[<prev] [next>] [<thread-prev] [thread-next>] [day] [month] [year] [list]
Message-ID: <20140430153818.GB23944@redhat.com>
Date: Wed, 30 Apr 2014 18:38:18 +0300
From: "Michael S. Tsirkin" <mst@...hat.com>
To: Vlad Yasevich <vyasevich@...il.com>
Cc: Vlad Yasevich <vyasevic@...hat.com>, netdev@...r.kernel.org,
bridge@...ts.linux-foundation.org, shemminger@...tta.com,
jhs@...atatu.com, john.r.fastabend@...el.com
Subject: Re: [RFC PATCH v2 net-next 4/7] bridge: Automatically manage port
promiscuous mode.
On Wed, Apr 30, 2014 at 10:17:21AM -0400, Vlad Yasevich wrote:
> On 04/30/2014 07:46 AM, Michael S. Tsirkin wrote:
> > On Tue, Apr 29, 2014 at 05:20:25PM -0400, Vlad Yasevich wrote:
> >> When there is only 1 port that can learn mac addresses and flood
> >> unknown traffic, this port can function in non-promiscouse mode.
> >
> > typo: non-promiscous
> >
> > I think the code is correct here. But I'm not sure the explanation
> > addresses the question that has been raised in the past:
> > why is it correct to tie the output (flood) and input (learning)
> > together and have it affect input (promisc).
> >
>
> I found that thinking of the code in terms of possible configuration
> examples helped clarify the behavior in my head.

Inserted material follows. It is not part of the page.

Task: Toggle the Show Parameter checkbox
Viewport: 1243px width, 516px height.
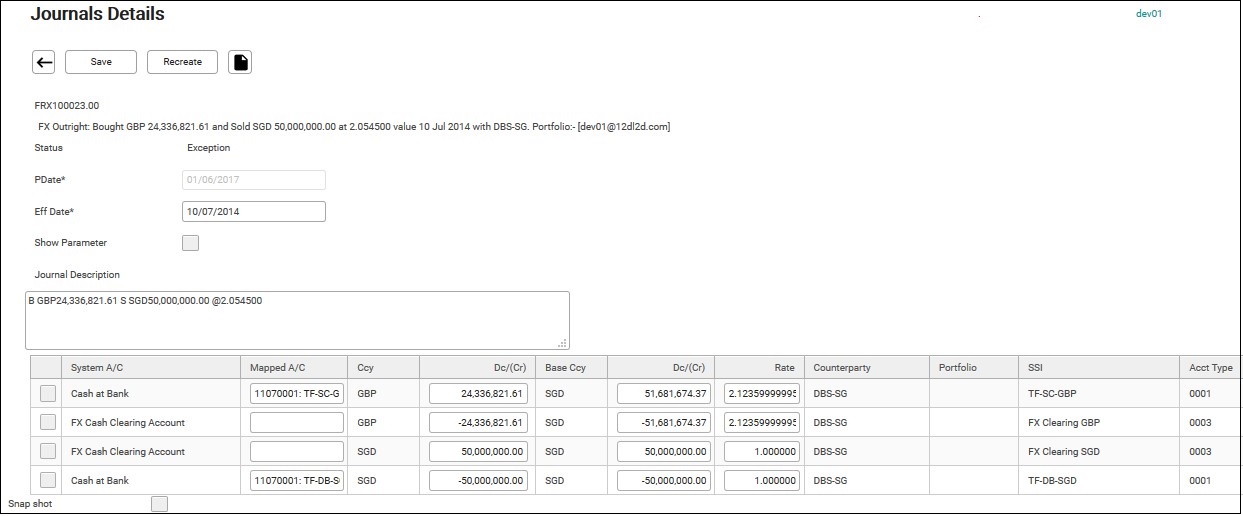Action: [190, 243]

I guess different people just think differently.
Maybe include both the general rule, then add:
examples: and list them.
> > I would offer the following explanation to address the above
> > question:
> >
> >
> > Consider a specific port X. All traffic on its input will be
> > output through one of the other ports (or dropped).
> > Thus if *no* other port need to flood traffic
> > on its output, then the combination of FDB entries for other
> > ports completely specifies the set of legal mac addresses on the input
> > of port X.
>
> Right. I tried to lead to this with the first two examples where one is
> an extension of another. It is sometimes easier to think about the
> behavior when you have specifics instead of abstract concepts.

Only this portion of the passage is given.